Infectious Disease Compendium

Coccidioidomycosis

Microbiology

A fungus. C. immitis or C. posadasii.

Epidemiologic Risks

Inhaling dust from the US SW (Coccidioides immitis) as well as parts of South and Central America (C. posadasii). It is in Washington (PubMed)(PubMed). I hate saying Washington State. I live in Oregon. There is Washington and Washington DC.

And now Missouri (PubMed). Have to wonder if this is due to climate change.

Rates have been going up this decade (the teens) in California (PubMed).

Syndromes

Valley Fever: cough, headache, pneumonia (29% of people presenting with pneumonia in Az had cocci (EID)), hilar lymphadenopathy, +/- erythema nodosum or erythema multiforme; will often leave a thin walled cavity to later become colonized/infected with aspergillus.

Chronic progressive pneumonia: looks and acts like tuberculosis. Commonly found in those with borderline immune systems: diabetics for example.
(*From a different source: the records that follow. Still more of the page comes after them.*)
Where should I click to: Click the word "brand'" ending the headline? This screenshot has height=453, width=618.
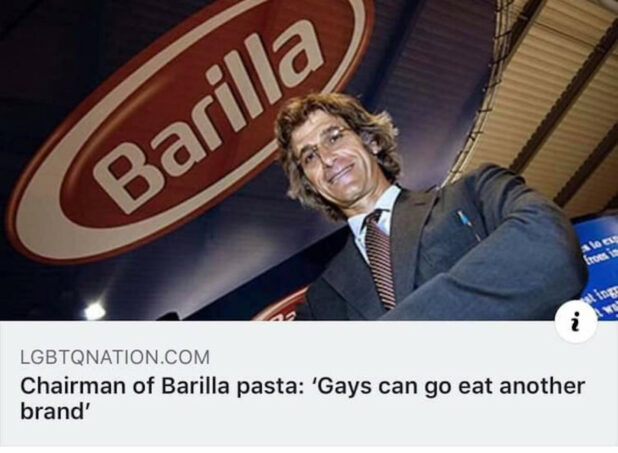[x=55, y=412]
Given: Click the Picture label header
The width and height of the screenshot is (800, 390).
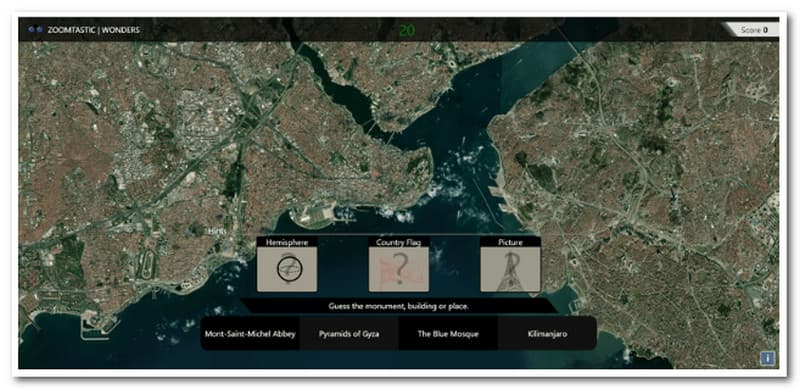Looking at the screenshot, I should pos(510,242).
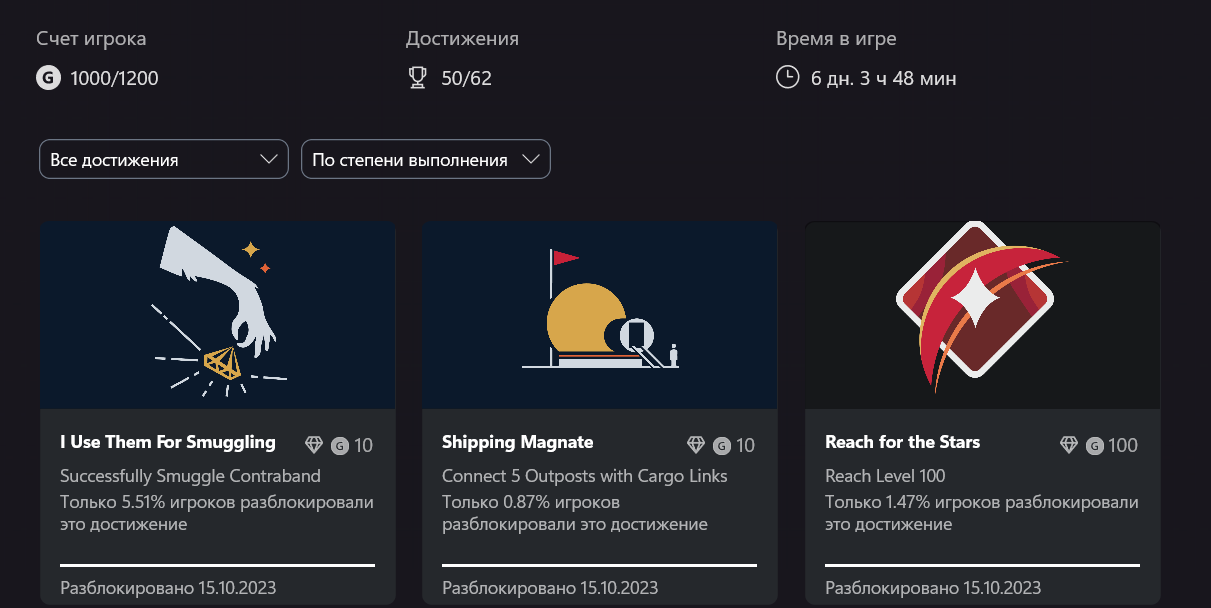Click diamond rarity icon on Reach for the Stars
Screen dimensions: 1211x608
coord(1069,445)
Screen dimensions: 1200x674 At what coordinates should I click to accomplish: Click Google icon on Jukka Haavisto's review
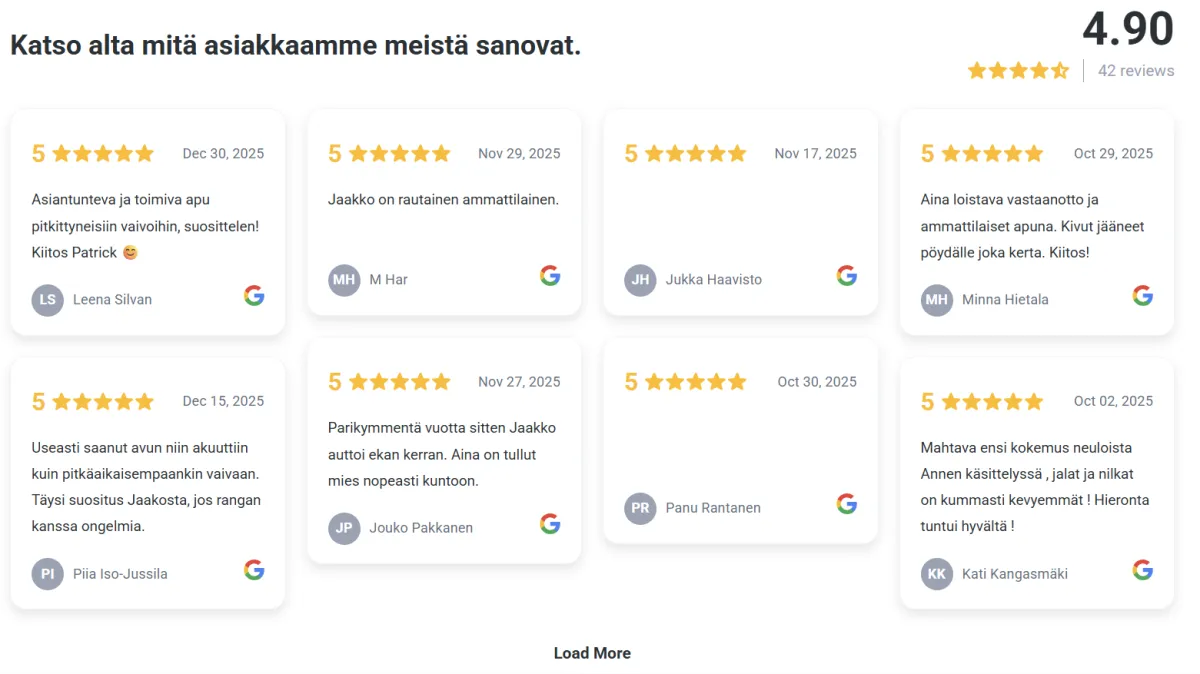(847, 275)
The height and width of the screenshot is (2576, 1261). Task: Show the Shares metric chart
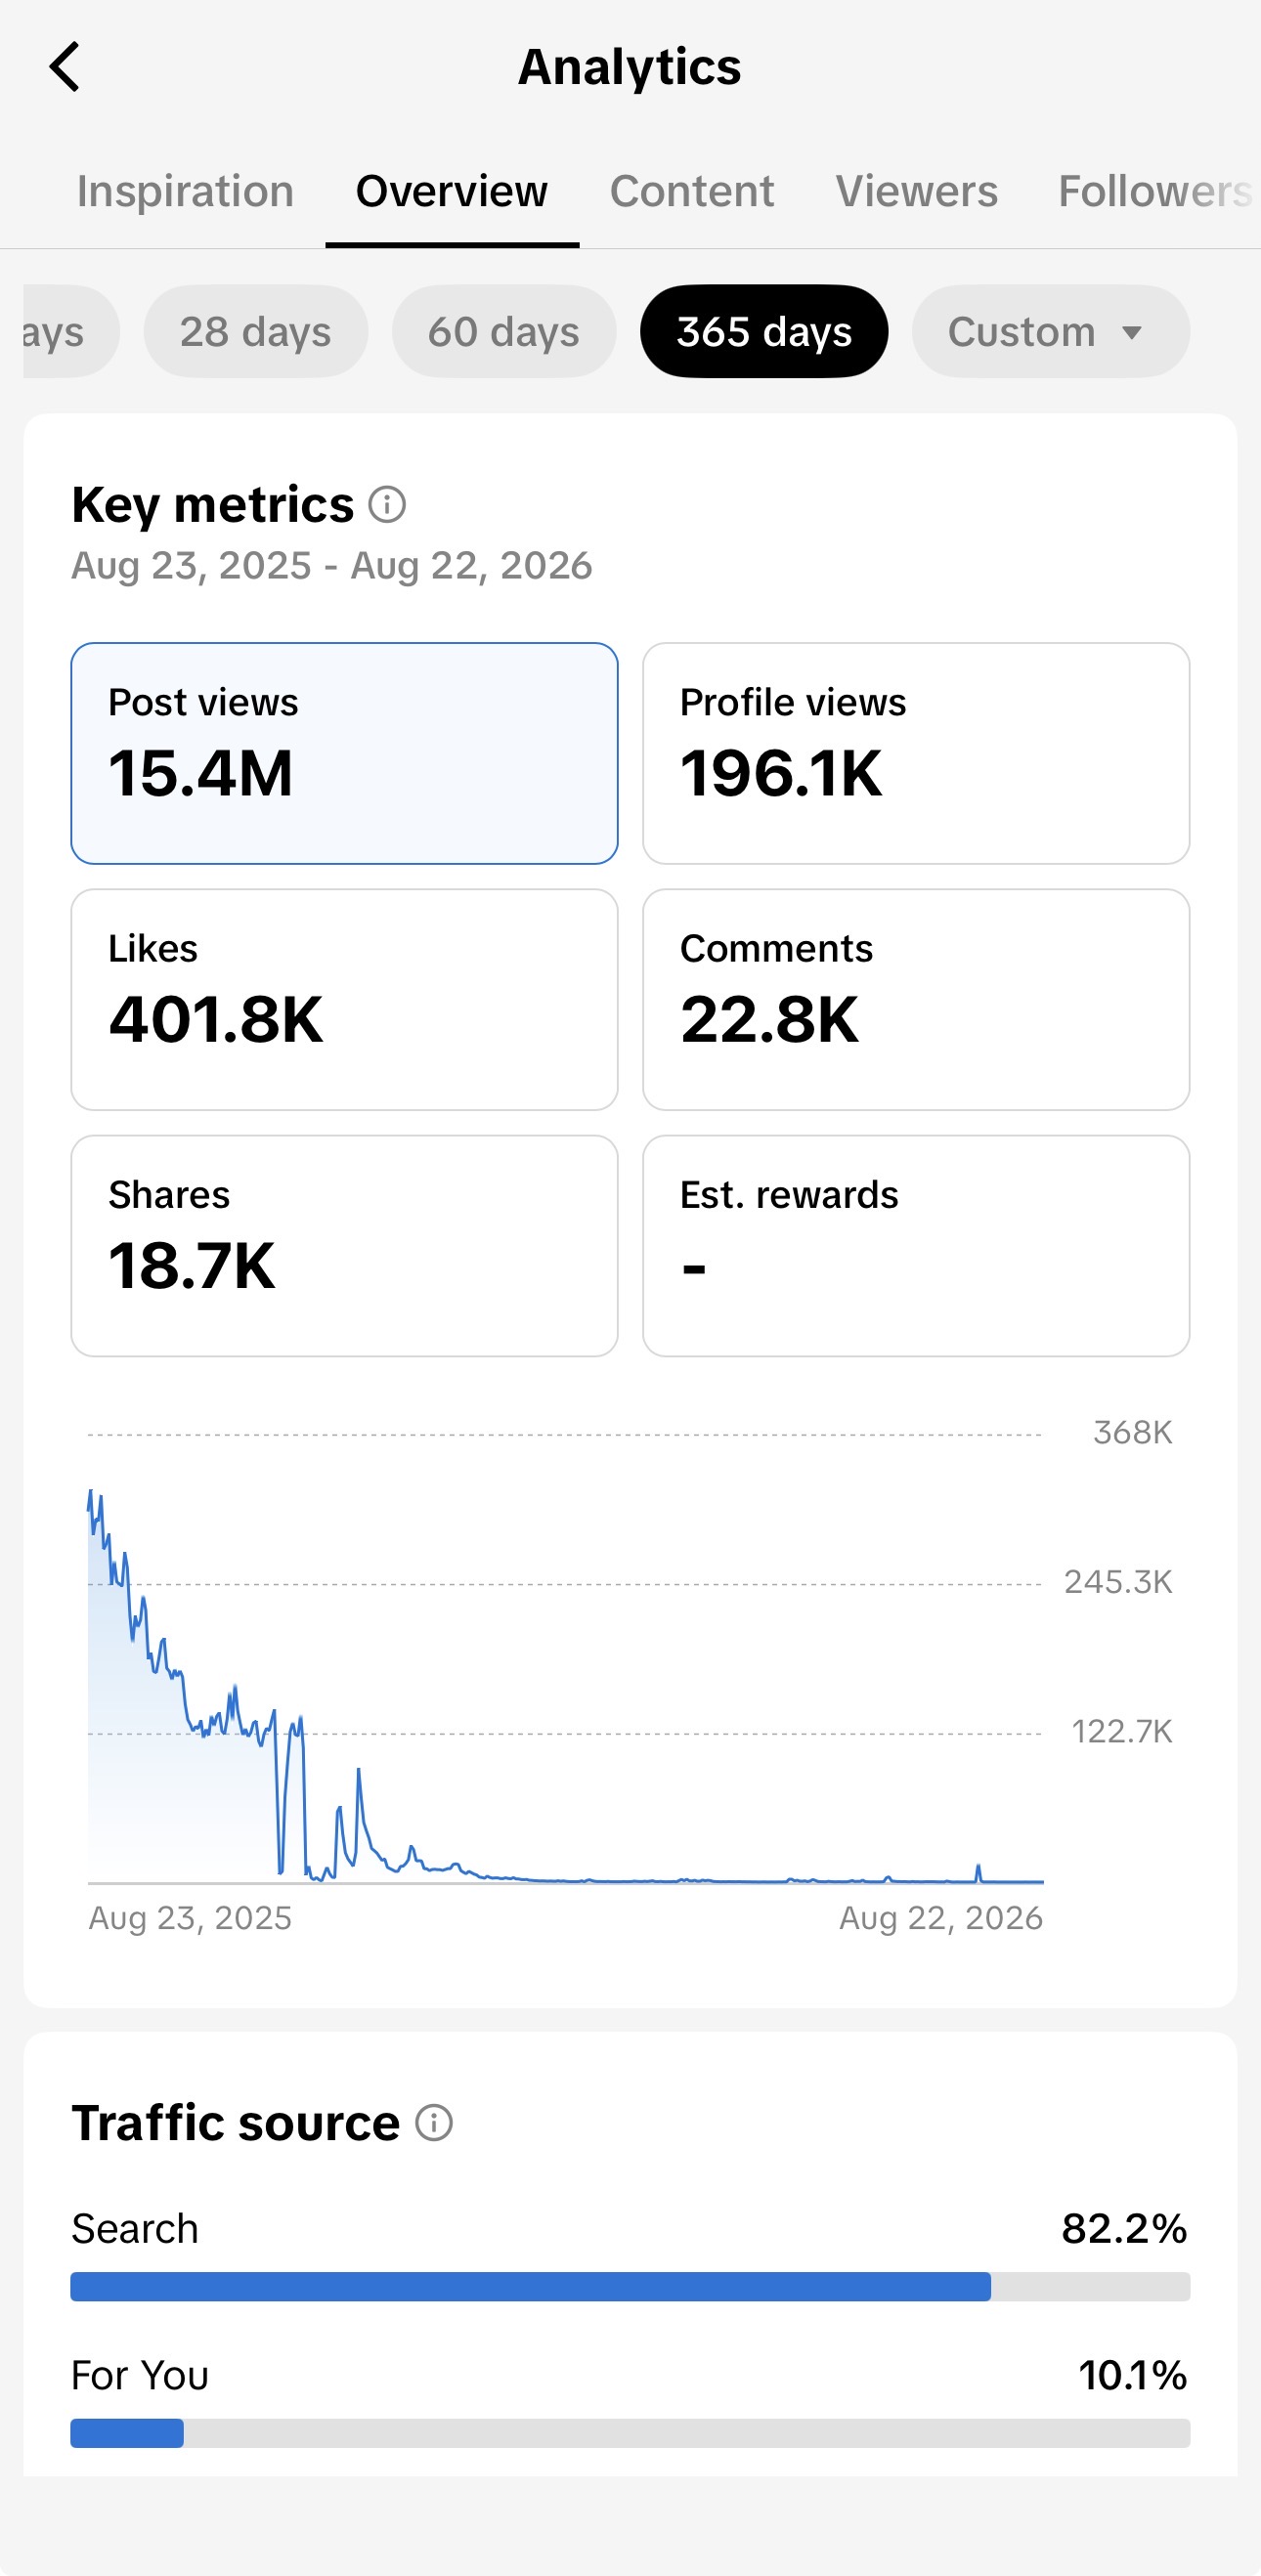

Disseminated disease: It can disseminate (esp in non Caucasians, pregnancy, immunoincompetent) anywhere and reactivate in patients with advanced immunodeficiency like AIDS or infliximab therapy (PubMed).

Meningitis: esp in non Caucasians, pregnancy, immunoincompetent.  There is a CSF antigen test to aid in diagnosis (PubMed).

Treatment

For details read the IDSA guidelines.

Valley Fever: probably needs no therapy in normal people. However, everyone probably gets fluconazole. And treatment has little effect on clinical course for mild to moderate pneumonia, which is protracted "Median times from symptom onset to 50% reduction and to complete resolution for patients in treatment and nontreatment groups were 9.9 and 9.1 weeks, and 18.7 and 17.8 weeks (PubMed)."

Chronic progressive pneumonia: High dose fluconazole OR itraconazole OR Amphotericin B. Posaconazole is effective in pneumonia and non meningeal disseminated disease (PubMed).

Disseminated disease: High dose fluconazole OR itraconazole OR Amphotericin B. Type and duration of therapy depends on host and extent of disease. Posaconazole 800 mg a day may be effective in refractory disease (PubMed).

Meningitis: Amphotericin B at 1 mg/kg until titer has fallen, then followed by life time high dose fluconazole OR itraconazole.

If a patient has a stroke as a complication of meningitis, steroids will stop a second. (PubMed). But steroids from primary pervention? No idea as of 2017.

Unlike love, cocci meningitis is forever.

If fluconazole fails, voriconazole and posaconazole (PubMed) are reasonable alternatives, but not 'infallible' (PubMed).

Notes

Complement fixation serology > 1:32 means disseminated disease. Not that you can get a complement fixation test anymore. Despite 30 years of literature on the complement fixation tests, most of my referral labs have changed to the worthless ELISA. Sometime I hate progress. Do not get me started on electronic medical records. Caspofungin works in mice and in vitro. My one case I treated failed two months of therapy. See in my experience.

Fluconazole used early in disease (within 2 weeks of symptom onset) will prevent an IgG response (PubMed).

Hypercalcemia can occur, as with all granulomatous diseases (PubMed).